1795, France adopted by law, the metre as the unit of length and the base of the metric system. Since there had been no uniformity of French weights and measures prior to the Revolution, the Academy of Sciences had been charged on 8 May 1790 to organise a better system. Delambre and Méchain measured an arc of the meridian from Dunkirk to Barcelona, so that the metre could be defined as one ten-millionth part of the distance between the poles and the equator. *TIS
One of the last remaining ‘mètre étalons’, or standard metre bars, can be found below a ground-floor window on the Ministry of Justice in Paris (Credit: PjrTravel/Alamy)






1880 Charles Darwin sent a letter to Francis Galton to call his attention to a letter and circular on “a queer subject” (fingerprinting) from Henry Faulds.
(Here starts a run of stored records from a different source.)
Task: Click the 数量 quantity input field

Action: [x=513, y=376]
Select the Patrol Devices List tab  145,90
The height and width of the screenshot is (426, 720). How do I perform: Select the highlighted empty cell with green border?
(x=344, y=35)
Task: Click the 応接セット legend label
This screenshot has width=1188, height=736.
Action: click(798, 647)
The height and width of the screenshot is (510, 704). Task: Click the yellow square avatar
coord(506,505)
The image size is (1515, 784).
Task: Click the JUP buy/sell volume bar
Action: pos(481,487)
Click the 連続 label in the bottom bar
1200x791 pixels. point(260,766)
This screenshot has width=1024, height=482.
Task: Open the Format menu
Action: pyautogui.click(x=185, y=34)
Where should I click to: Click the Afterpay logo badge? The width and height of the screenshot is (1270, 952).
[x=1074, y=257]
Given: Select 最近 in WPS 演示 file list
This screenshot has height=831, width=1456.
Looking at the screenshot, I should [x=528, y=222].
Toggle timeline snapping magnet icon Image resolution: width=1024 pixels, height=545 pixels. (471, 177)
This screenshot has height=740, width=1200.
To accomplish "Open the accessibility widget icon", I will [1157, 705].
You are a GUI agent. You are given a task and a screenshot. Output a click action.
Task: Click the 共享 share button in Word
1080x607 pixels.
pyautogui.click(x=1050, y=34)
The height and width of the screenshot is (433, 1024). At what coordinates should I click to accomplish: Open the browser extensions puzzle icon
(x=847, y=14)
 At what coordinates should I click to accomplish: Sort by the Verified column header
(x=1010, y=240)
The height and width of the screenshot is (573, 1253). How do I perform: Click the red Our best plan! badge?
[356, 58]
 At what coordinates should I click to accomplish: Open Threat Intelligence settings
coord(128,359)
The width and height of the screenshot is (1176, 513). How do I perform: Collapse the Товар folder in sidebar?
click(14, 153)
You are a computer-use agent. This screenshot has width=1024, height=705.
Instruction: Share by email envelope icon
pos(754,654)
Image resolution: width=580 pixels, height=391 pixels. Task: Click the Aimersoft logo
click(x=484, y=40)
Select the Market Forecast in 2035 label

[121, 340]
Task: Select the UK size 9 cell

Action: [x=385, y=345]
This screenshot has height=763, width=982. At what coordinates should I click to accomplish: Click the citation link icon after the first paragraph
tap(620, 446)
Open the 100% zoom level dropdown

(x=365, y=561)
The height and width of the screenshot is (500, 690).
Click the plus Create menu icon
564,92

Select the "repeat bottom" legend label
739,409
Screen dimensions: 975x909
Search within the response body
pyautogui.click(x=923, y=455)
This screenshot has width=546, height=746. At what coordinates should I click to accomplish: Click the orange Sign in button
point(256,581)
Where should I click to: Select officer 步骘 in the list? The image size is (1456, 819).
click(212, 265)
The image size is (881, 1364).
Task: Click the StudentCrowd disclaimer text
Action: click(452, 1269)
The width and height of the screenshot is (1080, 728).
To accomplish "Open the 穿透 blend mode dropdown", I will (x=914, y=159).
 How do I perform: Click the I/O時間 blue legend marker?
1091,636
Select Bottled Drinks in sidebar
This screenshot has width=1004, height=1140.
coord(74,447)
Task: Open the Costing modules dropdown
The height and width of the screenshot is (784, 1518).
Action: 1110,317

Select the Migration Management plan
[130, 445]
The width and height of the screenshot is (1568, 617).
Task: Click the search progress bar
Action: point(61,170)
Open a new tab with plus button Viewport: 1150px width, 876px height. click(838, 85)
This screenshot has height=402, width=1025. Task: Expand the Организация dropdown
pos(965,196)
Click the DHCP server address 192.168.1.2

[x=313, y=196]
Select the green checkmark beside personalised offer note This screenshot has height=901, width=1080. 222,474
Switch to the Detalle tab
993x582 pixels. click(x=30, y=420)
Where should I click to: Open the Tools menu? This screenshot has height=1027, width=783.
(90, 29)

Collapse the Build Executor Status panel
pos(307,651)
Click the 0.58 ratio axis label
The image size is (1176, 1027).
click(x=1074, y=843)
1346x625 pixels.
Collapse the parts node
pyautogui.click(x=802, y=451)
Darwin suggests that Galton might want to present it at the Anthropological Institute, which he did. In his response the next day Galton says that he had taken several thumb prints several years before after “having heard of the Chinese plan with criminals.”. *Karl Pearson, The Life, Letters and Labours of Francis Galton
Galton



1921 Albert Einstein attended a lecture on relativity at City College, New York.  The speaker was Edward Kasner, the mathematician who introduced the term "Googol" (10^100).
Einstein praised Kasner's talk and spoke for 20 minutes afterward. *Paul Halpern





1940  Booker T. Washington becomes the first African American to be depicted on a United States postage stamp.
*The Painter Flynn


1953 IBM 701 formally dedicated at a luncheon at which Oppenheimer was the principal speaker. It used electrostatic storage tubes, a magnetic drum, and magnetic tapes. In all, 19 of these ma­chines were built, and IBM was launched into the new world of electronic computers. [Goldstein, The Computer from Pascal to von Neumann, p. 328]*VFR
IBM 701 operator's console




1964 IBM Announces "System 360" Computer Family:
IBM announces the release of its "System 360" mainframe computer architecture--embodied in five new models--launching its most successful computer system of all time. Called the "360" because it was meant to address all possible sizes and types of customer with one unified software-compatible architecture, the 360 family of machines generated in excess of $100 billion in revenue for IBM.*CHM



1970 The Netherlands issued a set of five stamps designed with the aid of a computer. Journal of Recreational Mathematics, 4(1971), 20–23, . *VFR


1978 An editorial in the Pensacola Journal on minimum competency in English and mathematics stated, “After all, if you give the test to four students and four flunk, that’s a 50 percent failure rate.” [The AMATYC Journal, 13(1979), 59]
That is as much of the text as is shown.